Фишман: Последний вопрос. Сколько осталось до Бразилии? Совсем буквально рукой подать. Что будет с российской сборной в Бразилии? Она будет вообще и в каком составе? Как то, что сейчас опубликовала The New York Times, повлияет на Бразилию?
Андронов: Впрямую не должно никак повлиять, потому что все-таки речь идет о другой Олимпиаде, о других дисциплинах, о других видах спорта, повторюсь, не о нарушении правил самими спортсменами, потому что бобслеист Зубков и скелетонист Третьяков они говорят, что: «Какой вообще может у нас быть допинг?». Это вид спорта, который максимально близок, как ни странно, к автомобильным гонкам, особенно скелетон, где ты головой вниз летишь со скоростью 800 километров в час. Какой там допинг может быть? Там и мельдоний тебе ничем не поможет.
Фишман: Для концентрации, я не знаю, тоже вопрос, который возникает. У меня тоже возник, когда я читал. Что будет с Бразилией? Российские легкоатлеты пока не едут в Бразилию? Уже вряд ли поедут.
Андронов: Нет, какая-то часть наверняка поедет, потому что есть спортсмены, которых никогда никто ни в чем не подозревал, и лишать их только потому, что они оказались гражданами России, это неправильно.

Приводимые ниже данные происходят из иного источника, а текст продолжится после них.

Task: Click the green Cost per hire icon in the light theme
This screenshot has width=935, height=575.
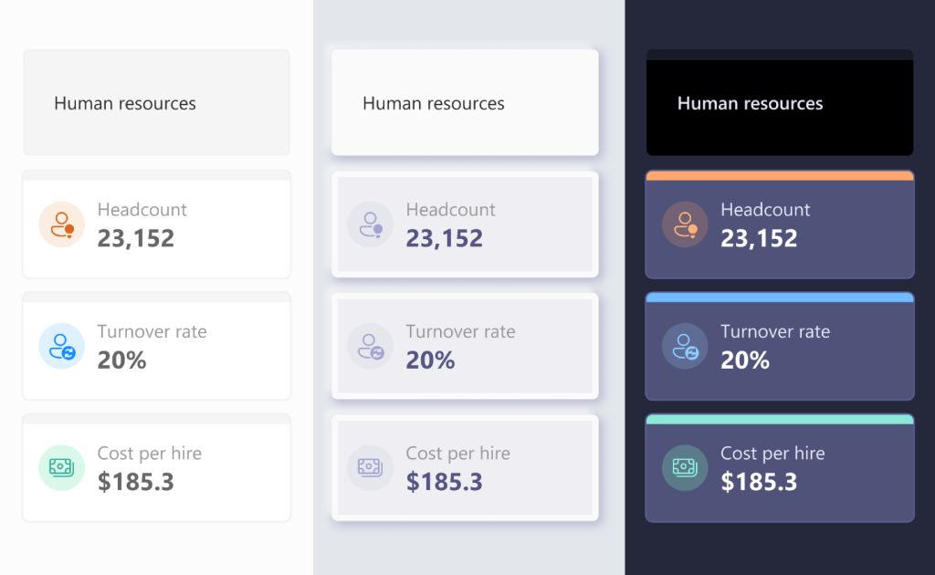Action: [62, 467]
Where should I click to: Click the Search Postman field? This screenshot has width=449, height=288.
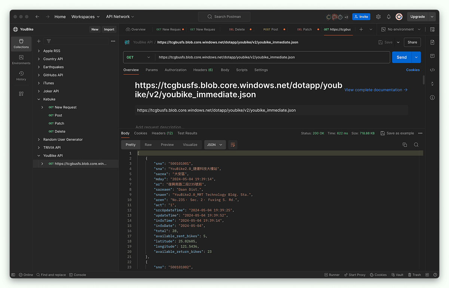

В некоторых видах спорта, например, в тяжелой атлетике, если сборная одной страны сдает, по-моему, 3 плюс положительные пробы за год, снимают всю команду, это правило существует. Но легкая атлетика — это же не один вид спорта, а это около 30 разных дисциплин. И если, допустим, допинг оказался, сейчас условно говорим, у метателей ядра, то почему должны страдать прыгуны в длину, с какой стати?
Фишман: Понятно. Будем наблюдать за тем, как развивается этот очередной виток кризиса вокруг российского спорта.